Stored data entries

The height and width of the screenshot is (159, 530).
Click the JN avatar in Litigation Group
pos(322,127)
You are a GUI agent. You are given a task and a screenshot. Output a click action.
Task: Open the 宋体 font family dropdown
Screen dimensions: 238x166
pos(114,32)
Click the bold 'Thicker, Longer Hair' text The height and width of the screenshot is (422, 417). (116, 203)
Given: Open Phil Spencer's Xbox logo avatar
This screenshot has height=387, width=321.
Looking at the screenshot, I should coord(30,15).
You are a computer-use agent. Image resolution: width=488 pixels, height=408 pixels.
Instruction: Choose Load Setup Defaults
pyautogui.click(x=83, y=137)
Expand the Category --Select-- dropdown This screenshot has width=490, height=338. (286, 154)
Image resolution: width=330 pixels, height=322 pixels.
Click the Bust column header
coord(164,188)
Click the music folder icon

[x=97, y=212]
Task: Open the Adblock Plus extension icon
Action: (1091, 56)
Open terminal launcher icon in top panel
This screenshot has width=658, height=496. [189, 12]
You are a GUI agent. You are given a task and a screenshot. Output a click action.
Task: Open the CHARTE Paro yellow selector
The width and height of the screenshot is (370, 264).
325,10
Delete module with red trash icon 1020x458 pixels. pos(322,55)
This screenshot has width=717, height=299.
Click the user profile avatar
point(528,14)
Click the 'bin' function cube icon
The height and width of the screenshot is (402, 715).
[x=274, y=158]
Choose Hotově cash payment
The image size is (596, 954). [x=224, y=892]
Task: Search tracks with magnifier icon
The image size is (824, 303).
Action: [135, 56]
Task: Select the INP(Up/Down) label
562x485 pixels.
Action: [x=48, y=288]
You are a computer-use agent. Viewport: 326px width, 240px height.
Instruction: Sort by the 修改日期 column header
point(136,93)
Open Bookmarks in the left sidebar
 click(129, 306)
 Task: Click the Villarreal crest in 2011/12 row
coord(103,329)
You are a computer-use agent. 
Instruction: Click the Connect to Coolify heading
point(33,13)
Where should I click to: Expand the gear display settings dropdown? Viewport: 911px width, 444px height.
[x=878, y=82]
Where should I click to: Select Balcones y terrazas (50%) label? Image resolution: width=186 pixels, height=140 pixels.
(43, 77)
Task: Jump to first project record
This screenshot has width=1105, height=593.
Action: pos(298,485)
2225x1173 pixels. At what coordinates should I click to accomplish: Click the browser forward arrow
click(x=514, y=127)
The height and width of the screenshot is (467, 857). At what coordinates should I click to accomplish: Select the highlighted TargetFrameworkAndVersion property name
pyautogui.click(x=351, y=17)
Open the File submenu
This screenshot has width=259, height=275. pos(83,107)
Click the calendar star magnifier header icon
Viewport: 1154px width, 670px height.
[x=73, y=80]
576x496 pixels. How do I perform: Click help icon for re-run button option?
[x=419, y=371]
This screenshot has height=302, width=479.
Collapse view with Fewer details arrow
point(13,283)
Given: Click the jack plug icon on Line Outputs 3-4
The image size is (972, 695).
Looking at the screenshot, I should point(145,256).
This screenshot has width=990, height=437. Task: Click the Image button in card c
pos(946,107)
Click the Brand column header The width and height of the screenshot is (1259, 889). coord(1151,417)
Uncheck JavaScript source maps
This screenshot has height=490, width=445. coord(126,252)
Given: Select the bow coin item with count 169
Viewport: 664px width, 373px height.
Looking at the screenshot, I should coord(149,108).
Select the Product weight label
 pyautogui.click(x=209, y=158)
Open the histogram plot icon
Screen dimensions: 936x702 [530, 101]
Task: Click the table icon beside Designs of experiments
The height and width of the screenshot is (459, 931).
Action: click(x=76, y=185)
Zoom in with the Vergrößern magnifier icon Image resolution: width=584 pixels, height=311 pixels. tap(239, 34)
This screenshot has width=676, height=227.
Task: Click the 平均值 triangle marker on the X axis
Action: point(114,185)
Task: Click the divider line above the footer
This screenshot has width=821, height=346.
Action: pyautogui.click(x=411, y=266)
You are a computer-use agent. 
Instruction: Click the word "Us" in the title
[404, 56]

ACTIVITY ▸
What is the number of lines in the data that contain "computer"? Write that number and nothing else.

WRITTEN ANSWER ▸
4